Landowners worry about farmland ownership approval, environmental concerns and possible effects on land prices
A proposed potash mine north of Regina has landowners and water users questioning whether the mine is in the best interests of the province and the local economy.
Yancoal Canada, a subsidiary of Yanzhou Coal Mining Co. from China, proposes to build a solution mine near Southey, Sask.
The Saskatchewan Farm Land Security Board has granted the company a farmland ownership exemption to acquire 60,000 acres of land in an area near Southey and Earl Grey, Sask.
It has conditional agreements in place to buy 5,500 acres and has made lease or purchase offers to other landowners in the area, including some who are critical of the province’s role in facilitating the project.
Robin Kusch, a Yancoal spokesperson, said the company is willing to negotiate leases, which would allow Yancoal to establish and access well heads while allowing local landowners to continue farming in undisturbed areas.
“We have no intention of buying the entire well field area,” Kusch said.
“We’re going to pursue leasing wherever we can, and that’s in response to the fact that a lot of people in the province have expressed concerns about industrial companies coming in and buying up a bunch of agricultural land.”
About 3,200 of the 5,500 acres for which the company has already negotiated purchase agreements would accommodate the mine’s core facilities, including administrative buildings, a mill, load-out facilities, parking lots, salt waste piles and tailing ponds.

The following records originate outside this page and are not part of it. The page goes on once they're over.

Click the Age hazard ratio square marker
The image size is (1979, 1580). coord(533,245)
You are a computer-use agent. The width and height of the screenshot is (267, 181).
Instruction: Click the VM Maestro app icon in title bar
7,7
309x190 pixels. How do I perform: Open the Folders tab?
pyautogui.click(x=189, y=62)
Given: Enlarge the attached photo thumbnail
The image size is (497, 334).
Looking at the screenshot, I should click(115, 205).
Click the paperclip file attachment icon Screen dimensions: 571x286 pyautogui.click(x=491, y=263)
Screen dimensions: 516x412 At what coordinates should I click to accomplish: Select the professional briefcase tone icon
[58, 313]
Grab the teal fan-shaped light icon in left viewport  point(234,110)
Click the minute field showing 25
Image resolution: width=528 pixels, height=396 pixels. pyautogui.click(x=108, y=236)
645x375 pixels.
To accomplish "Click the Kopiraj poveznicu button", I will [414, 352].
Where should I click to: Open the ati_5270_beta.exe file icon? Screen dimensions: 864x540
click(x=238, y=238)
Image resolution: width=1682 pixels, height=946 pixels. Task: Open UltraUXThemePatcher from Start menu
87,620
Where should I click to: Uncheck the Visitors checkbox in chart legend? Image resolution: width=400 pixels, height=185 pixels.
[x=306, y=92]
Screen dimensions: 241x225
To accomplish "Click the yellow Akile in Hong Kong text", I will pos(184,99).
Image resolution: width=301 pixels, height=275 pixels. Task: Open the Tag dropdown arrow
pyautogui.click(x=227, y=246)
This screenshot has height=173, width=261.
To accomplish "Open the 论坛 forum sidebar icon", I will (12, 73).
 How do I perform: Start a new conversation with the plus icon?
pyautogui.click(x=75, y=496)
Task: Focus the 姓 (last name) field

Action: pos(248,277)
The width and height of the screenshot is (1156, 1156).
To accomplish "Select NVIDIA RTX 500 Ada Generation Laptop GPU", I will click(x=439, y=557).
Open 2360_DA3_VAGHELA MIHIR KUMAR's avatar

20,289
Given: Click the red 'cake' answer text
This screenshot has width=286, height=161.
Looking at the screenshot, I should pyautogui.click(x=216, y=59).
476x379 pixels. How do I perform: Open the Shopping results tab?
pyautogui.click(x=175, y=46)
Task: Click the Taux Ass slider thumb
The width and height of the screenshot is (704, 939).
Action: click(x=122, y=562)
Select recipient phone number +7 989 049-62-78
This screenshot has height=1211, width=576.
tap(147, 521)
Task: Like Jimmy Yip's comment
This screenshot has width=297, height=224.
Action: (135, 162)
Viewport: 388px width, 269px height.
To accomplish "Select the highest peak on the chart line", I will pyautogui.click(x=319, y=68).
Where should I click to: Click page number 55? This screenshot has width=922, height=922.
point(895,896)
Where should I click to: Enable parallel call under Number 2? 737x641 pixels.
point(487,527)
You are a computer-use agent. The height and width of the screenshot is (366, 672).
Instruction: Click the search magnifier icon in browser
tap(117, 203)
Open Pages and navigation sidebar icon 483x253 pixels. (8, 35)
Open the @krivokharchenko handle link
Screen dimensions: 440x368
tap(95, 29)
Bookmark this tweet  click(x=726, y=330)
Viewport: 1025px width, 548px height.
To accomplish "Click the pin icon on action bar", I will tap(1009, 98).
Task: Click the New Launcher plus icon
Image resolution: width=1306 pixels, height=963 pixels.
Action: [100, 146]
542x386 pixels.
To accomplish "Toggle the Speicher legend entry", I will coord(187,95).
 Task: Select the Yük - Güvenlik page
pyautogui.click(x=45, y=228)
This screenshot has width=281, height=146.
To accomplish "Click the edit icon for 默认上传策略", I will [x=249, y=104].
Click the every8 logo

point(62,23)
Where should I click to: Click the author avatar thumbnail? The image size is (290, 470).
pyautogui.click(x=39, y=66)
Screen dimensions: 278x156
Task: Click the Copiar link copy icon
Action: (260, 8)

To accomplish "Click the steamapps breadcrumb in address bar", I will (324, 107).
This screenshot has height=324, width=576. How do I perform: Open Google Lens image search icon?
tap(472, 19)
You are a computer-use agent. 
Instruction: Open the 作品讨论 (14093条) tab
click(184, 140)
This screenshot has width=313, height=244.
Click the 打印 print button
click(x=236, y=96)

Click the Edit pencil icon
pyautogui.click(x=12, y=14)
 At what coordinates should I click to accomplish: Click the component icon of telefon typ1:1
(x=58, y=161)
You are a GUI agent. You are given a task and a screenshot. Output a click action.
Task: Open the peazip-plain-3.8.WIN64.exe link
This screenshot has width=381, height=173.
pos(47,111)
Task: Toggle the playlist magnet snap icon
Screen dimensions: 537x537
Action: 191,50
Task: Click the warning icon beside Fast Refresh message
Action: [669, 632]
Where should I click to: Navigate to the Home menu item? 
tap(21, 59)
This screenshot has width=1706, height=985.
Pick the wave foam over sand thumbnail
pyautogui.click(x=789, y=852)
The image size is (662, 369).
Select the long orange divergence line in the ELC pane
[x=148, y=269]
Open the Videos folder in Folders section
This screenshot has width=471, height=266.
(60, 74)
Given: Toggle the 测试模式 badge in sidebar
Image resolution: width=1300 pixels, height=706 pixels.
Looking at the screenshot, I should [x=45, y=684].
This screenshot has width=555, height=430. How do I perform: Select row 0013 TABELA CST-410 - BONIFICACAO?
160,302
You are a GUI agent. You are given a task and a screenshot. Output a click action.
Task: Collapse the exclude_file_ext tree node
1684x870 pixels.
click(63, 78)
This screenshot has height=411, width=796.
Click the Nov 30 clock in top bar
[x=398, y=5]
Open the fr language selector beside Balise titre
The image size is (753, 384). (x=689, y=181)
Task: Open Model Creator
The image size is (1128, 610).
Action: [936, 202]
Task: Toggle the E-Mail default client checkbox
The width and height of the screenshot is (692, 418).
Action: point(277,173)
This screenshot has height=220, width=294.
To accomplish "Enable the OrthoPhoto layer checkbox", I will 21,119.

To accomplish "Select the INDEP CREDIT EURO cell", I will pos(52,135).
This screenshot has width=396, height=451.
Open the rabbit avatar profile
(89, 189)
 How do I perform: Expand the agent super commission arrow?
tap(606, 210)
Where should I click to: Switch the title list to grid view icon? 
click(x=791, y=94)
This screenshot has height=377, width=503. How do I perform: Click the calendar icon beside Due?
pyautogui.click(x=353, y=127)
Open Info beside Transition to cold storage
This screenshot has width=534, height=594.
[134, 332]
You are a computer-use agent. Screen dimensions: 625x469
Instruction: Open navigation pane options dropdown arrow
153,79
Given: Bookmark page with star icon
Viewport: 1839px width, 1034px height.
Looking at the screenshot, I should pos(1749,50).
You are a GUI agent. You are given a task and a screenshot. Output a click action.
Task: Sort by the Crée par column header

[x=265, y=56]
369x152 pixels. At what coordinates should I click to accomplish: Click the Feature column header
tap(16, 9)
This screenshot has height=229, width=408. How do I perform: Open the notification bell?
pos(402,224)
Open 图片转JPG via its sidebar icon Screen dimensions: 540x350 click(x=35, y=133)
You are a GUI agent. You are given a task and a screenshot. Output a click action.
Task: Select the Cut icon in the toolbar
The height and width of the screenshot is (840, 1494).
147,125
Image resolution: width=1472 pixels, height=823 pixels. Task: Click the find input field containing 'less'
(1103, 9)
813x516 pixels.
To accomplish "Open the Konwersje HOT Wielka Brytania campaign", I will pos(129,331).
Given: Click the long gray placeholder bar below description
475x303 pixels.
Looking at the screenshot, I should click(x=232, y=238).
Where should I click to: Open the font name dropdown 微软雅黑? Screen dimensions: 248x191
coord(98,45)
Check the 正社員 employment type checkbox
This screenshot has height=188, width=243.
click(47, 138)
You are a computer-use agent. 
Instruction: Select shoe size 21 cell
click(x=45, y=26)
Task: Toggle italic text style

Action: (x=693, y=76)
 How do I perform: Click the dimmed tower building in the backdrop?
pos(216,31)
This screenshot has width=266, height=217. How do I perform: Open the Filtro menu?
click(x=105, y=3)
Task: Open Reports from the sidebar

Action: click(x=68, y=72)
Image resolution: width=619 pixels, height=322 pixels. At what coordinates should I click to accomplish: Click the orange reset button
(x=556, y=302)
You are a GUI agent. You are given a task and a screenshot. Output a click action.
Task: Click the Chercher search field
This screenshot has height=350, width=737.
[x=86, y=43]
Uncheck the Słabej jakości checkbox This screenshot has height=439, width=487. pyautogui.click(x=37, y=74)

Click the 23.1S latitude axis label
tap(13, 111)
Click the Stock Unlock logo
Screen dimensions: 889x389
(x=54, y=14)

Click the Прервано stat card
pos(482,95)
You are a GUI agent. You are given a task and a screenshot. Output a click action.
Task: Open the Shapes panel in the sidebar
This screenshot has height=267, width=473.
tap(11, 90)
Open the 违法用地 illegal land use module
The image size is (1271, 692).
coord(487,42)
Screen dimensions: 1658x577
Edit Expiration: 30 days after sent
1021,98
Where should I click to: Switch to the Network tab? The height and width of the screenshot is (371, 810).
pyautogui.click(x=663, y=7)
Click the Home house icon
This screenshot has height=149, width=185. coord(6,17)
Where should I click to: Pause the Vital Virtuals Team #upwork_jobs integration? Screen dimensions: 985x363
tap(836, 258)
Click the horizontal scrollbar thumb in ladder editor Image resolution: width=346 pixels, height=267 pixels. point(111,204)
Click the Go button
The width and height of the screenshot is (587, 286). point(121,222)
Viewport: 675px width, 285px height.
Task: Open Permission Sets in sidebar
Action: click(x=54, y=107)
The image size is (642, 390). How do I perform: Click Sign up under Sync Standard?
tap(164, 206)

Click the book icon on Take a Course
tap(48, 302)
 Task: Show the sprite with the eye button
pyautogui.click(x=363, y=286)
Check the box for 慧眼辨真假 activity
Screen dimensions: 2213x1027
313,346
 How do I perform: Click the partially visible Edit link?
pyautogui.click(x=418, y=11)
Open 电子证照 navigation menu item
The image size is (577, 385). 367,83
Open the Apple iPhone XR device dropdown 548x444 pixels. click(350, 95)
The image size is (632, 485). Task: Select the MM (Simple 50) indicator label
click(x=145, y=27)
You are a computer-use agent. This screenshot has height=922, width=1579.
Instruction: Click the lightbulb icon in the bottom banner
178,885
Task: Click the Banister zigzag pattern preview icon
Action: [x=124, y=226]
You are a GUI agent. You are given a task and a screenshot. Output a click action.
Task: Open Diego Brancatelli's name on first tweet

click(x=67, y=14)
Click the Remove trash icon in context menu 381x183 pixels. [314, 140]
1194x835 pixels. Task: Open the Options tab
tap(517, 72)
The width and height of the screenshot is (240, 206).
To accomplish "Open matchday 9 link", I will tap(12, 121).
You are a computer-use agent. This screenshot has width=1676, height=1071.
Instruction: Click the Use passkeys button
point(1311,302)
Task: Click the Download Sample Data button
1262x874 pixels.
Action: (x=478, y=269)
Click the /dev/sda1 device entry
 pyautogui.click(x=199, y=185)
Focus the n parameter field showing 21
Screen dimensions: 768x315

Yancoal has also discussed water use requirements with the province’s Water Security Agency.
The company has received an assurance that SaskWater could supply close to 40,000 million litres of water per day, the approximate amount that the project would need during the early stages of production.
The water would be piped from the Buffalo Pound Reservoir, nearly 100 kilometres away.
Environmental approvals are still required, but the company expects to negotiate a long-term water supply agreement with SaskWater if the project is approved.
Kusch said the project would create hundreds of permanent jobs once the mine is fully operational, potentially in four to five years.
Ministerial approvals could be in place by July, depending on how the public review process goes, which would clear the way for the first phases of construction by mid 2017.
If all goes as planned, the mine could be operational by late 2020 or early 2021, Kusch added.
The $3.6 billion project has many regulatory hurdles to clear, but local residents say the approval process needs to be slowed down.
Neil Wagner, a local businessperson who grew up near the proposed mine site, said too many unanswered question surround the development.
“We see this project as an opportunity that could help the economy and create a lot of jobs,” said Wagner, who is part of a local committee set up to learn more about the project.
“But the big push to get things through so fast is what concerns us. What we want is some real study to be done.”
In addition to the potential impact on local land prices, residents also want scrutiny of the project’s environmental consequences, including leaching from salt piles and tailing ponds, the effect of wind-borne salts on nearby farmland and waterways and the health of the Hatfield aquifer, an important underground water source.
Solution mining involves injecting a heated brine into below-ground potash reserves.
The brine solution is then extracted and processed to separate the water from the potash.
Local residents say it is unclear whether the long-term health of the aquifer will be jeopardized.
The province’s environmental assessment review board has already reviewed Yancoal’s environmental impact assessment and deemed it technically sound.
The 30-day public comment period that allows local stakeholders to voice their concerns can be extended to 60 days if an extension is requested and approved.
Rick Swenson, leader of Saskatchewan’s Progressive Conservative party, agrees that the projected timelines for approval of the project are tight.
Swenson, a former provincial cabinet minister who served as the province’s energy minister in the late 1980s, said the tentative water supply agreement is an exclusive deal that would not allow other users to draw water from the proposed pipeline.
He also questions why the province approved a 60,000 acre ownership exemption when the mine’s proponents say they have no intention of buying that much land.
He said more questions need to be asked about the potential impact on local water sources, municipal and provincial infrastructure and existing potash companies that have been exporting product to China.
“I’m certainly not against mining potash … but when you do these things, you’ve got to do them right,” Swenson said.